The competitive applications were submitted in response to a call issued by the Empeirikion Foundation on July 16, 2004
and his application, entitled:
Financial support of the
Computational Intelligence Laboratory
of the Department of Mathematics of the University of Patras
was approved on February 10, 2006 for financial support of €13,300.

2001:

His research activities were supported by the
Deutsche Forschungsgemeinschaft—DFG/German National Research Foundation
for research collaboration and lectures presentation at the
Collaborative Research Center/Sonderforschungsbereich—SFB 531:
Design and management of complex technical process and systems by means of computational intelligence methods ,
Technische Universität Dortmund, Germany.

2000:

He was supported by the
American Mathematical Society—AMS,
and the
US National Science Foundation—NSF,
in order to present an invited lecture at the
AMSIMSSIAM Joint Summer Research Conference in the Mathematical Sciences,
Algorithms and their Complexity for Nonlinear Problems , July 1620, 2000, Mount Holyoke College, South Hadley, MA, USA.

1999:

One of his methods was named in the title of the thesis by:
●
Dr.
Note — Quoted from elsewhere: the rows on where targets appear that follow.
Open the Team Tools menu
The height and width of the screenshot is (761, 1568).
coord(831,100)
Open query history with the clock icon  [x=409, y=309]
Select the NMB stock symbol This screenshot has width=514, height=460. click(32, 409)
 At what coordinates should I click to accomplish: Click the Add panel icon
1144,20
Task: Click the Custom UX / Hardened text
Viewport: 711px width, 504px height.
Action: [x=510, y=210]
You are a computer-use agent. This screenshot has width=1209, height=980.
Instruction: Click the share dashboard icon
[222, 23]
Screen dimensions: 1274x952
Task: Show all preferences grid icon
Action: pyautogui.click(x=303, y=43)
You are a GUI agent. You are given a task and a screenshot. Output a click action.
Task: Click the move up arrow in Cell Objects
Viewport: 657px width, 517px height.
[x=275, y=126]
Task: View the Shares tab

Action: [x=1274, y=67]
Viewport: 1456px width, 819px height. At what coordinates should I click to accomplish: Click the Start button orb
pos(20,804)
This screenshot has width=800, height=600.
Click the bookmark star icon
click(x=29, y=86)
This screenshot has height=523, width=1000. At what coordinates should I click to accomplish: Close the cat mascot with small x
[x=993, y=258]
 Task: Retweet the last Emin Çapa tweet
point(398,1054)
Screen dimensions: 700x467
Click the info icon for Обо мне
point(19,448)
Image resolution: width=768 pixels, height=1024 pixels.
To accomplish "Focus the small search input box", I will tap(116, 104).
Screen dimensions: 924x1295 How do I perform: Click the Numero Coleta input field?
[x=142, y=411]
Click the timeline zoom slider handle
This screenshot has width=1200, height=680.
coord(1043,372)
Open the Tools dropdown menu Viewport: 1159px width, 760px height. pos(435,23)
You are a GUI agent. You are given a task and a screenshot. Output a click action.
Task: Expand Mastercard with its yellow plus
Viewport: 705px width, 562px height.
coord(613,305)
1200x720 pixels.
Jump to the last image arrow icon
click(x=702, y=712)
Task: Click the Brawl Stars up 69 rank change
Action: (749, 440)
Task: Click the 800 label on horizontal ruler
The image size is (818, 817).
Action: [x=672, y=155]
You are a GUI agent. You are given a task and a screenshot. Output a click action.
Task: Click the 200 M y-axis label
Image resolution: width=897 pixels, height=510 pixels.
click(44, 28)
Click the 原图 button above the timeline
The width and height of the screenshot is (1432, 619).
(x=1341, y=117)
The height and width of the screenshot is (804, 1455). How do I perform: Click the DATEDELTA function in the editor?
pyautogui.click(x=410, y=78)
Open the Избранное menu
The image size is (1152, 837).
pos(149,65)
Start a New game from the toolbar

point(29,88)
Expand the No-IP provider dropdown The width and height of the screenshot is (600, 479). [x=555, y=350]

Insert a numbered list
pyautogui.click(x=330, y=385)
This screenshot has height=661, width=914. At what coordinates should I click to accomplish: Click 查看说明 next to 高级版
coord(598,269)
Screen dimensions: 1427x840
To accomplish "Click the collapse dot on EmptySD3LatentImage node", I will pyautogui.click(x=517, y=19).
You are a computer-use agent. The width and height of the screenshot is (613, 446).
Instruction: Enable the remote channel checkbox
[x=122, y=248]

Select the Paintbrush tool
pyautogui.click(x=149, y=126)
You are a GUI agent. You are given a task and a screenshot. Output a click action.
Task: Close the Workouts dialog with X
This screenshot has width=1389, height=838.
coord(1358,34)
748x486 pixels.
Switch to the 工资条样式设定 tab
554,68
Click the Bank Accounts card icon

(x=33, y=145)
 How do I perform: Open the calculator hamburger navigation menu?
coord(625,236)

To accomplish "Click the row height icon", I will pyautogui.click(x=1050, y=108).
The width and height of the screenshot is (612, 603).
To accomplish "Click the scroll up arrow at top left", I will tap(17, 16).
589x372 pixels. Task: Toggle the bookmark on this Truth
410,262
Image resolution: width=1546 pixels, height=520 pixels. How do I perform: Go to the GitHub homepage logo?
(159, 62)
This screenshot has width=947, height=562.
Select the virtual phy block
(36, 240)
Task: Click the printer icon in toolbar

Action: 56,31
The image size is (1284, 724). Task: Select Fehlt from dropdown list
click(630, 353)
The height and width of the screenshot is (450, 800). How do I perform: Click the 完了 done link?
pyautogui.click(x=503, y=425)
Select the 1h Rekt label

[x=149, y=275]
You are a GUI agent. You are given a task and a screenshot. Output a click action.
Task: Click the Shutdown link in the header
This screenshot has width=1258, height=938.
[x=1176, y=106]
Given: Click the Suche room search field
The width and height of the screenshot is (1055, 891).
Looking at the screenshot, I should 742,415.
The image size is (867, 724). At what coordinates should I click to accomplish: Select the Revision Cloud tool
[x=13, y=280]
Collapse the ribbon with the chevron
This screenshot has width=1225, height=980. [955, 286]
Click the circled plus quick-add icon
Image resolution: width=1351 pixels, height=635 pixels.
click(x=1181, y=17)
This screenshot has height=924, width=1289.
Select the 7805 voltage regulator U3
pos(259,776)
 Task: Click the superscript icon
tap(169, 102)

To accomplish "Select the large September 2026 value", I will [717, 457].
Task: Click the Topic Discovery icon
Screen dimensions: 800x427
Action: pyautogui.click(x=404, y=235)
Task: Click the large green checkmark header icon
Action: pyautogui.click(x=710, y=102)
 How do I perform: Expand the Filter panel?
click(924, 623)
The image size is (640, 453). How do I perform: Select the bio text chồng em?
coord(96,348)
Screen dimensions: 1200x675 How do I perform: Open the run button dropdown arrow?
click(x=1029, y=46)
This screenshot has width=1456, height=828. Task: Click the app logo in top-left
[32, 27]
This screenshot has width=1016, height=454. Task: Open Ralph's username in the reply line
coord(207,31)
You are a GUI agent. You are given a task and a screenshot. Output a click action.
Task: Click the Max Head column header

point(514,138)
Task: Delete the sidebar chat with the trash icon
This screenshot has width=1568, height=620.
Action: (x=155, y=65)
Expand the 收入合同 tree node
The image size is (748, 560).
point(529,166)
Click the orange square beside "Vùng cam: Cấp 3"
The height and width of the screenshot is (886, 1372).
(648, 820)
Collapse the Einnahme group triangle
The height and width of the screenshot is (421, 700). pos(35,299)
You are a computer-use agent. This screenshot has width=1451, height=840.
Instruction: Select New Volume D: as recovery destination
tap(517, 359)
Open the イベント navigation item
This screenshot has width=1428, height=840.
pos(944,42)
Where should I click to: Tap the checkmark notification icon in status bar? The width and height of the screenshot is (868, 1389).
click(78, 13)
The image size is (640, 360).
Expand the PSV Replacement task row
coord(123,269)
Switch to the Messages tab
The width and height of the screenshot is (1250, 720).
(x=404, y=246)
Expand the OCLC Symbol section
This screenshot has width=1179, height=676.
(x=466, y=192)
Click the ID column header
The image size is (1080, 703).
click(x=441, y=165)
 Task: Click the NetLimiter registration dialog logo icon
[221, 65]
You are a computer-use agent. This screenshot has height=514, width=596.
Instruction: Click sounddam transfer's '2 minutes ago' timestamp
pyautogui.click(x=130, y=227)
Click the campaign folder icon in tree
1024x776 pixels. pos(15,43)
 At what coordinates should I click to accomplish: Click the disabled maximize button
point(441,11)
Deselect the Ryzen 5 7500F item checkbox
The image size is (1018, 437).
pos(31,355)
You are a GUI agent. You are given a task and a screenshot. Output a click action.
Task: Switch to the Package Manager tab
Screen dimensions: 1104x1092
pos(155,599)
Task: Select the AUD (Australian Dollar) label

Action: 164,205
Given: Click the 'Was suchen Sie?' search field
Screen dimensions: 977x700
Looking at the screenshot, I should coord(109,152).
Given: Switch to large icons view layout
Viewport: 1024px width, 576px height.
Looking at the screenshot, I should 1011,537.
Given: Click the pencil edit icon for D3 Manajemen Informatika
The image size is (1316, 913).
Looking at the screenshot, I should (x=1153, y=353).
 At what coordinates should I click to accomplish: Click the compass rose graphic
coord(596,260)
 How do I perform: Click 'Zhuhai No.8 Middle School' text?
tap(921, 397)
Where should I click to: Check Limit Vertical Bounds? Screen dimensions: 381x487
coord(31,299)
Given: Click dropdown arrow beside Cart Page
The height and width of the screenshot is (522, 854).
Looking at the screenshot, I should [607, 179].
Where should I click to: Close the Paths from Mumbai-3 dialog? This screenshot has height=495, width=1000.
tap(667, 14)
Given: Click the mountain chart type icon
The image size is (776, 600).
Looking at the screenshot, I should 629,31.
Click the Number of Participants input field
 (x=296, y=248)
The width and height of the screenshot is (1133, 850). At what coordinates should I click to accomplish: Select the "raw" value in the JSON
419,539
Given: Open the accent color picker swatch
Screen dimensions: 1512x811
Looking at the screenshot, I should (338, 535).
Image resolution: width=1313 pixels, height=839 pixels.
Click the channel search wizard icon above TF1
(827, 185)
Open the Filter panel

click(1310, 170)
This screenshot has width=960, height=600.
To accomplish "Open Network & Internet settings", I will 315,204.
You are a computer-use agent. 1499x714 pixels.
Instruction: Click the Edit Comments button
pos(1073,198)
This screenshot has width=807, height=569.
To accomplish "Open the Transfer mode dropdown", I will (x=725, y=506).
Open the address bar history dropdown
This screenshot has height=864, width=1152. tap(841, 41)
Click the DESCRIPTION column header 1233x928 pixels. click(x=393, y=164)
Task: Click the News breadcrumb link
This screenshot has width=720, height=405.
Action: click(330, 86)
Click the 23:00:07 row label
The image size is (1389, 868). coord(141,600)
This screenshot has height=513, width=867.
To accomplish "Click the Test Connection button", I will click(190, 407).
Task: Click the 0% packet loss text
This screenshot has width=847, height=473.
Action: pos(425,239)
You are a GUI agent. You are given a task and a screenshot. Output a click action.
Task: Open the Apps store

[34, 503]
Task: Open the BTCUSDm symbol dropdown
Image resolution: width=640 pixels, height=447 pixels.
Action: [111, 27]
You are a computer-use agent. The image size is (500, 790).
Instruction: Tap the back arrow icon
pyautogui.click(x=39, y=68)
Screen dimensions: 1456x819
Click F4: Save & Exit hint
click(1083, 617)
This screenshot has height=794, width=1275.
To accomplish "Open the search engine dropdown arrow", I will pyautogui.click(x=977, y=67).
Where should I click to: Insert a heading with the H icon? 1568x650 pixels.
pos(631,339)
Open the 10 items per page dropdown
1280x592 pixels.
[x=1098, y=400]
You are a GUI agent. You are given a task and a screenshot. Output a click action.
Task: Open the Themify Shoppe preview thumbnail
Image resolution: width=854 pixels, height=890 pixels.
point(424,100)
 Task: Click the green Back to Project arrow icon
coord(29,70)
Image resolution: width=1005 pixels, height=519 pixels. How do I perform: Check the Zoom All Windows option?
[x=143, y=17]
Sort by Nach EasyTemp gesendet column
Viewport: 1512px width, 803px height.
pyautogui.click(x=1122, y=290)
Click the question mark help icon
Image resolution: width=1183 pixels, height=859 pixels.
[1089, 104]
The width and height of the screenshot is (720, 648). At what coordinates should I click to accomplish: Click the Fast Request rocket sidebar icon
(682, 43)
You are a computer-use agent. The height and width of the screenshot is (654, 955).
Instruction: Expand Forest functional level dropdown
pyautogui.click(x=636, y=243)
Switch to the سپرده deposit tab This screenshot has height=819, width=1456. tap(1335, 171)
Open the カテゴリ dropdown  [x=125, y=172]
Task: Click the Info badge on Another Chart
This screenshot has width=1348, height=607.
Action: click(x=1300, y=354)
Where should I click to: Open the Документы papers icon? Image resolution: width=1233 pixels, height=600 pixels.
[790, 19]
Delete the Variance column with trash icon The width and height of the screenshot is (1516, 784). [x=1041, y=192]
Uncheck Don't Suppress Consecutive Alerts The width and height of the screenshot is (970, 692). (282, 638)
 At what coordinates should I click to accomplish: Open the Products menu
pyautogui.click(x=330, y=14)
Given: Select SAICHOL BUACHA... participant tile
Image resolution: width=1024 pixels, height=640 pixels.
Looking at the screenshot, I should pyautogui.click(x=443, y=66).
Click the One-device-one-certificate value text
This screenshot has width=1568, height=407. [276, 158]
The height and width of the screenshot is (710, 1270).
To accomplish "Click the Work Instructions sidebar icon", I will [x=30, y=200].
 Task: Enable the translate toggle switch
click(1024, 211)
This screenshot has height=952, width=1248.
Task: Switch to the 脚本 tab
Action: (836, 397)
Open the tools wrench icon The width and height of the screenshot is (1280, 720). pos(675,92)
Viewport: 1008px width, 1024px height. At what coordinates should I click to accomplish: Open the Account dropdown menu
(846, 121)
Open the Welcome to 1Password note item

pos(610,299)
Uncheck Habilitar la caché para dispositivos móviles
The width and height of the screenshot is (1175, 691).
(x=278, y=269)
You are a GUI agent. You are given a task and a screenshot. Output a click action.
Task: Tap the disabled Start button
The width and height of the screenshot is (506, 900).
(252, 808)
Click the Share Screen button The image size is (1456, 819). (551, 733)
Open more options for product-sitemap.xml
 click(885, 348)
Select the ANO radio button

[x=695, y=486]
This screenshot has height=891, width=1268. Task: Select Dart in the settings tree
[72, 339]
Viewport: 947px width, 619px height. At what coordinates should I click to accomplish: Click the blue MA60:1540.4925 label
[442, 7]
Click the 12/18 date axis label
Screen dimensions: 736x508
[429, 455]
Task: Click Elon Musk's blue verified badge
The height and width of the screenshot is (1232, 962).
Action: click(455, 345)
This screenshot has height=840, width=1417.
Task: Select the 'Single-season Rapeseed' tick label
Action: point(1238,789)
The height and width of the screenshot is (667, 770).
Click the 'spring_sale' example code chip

Angelika Christina Hailer:
Bisektion im ℝ^{n}—Betrachtung eines Verfahrens von M.N. Vrahatis [Diplomarbeit, Abteilung Mathematik VI (Numerik), Universität Ulm, Ulm (Donau), Deutschland, Juni 1999].
The cited method is a generalized method of bisection for solving systems of nonlinear algebraic and/or transcendental equations in ℝ^{n}.
This method requires only the algebraic sign of the function values and can be applied to problems with imprecise (not exactly known) information.
Details of this method and its implementation, as well as details of an illustrative application for the computation of all
the periodic orbits (stable and unstable) of any period and accuracy which occur in the study of beam dynamics
in circular particle accelerators like the Large Hadron Collider—LHC machine at the
European Organization for Nuclear Research—CERN,
are provided in:
○
Vrahatis M.N., Solving systems of nonlinear equations using the nonzero value of the topological degree [ACM Transactions on Mathematical Software 14(4) (1988) 312–329],
○
Vrahatis M.N., CHABIS: A mathematical software package for locating and evaluating roots of systems of nonlinear equations [ACM Transactions on Mathematical Software 14(4) (1988) 330–336] and
○
Vrahatis M.N., An efficient method for locating and computing periodic orbits of nonlinear mappings [Journal of Computational Physics 119, (1995) 105–119].

1997:

The Hellenic Club of Writers in Athens, on March 28, 1997, awarded him an honorary diploma,
stating that: Honoring the virtue and the literary interest, we award this honorary diploma to reward his excellent efforts and achievements .

1992:

His research activities were supported by the
Ministero Italiano degli Affari Esteri e della Cooperazione Internazionale/Italian Ministry of Foreign Affairs and International Cooperation,
for research collaboration and lectures presentation at the
Istituto Nazionale di Fisica Nucleare—INFN/Dipartimento di Fisica, Università degli studi di Bologna, Bologna, Italy
and at the
European Organization for Nuclear Research—CERN/Organisation Européenne pour la Recherche Nucléaire—CERN,
Geneva, Switzerland.

———

Till now, his scientific research work has been cited in 250 international patents.
More specifically, these citations have been appeared in (the alphabetically ordered list):
(i) 7 Canadian patents,
(ii) 47 Chinese patents,
(iii) 23 European patents,
(iv) 5 French patents,
(v) 7 Japanese patents,
(vi) 8 Korean patents,
(vii) 121 United States patents and
(viii) 32 World Intellectual Property Organization—WIPO patents.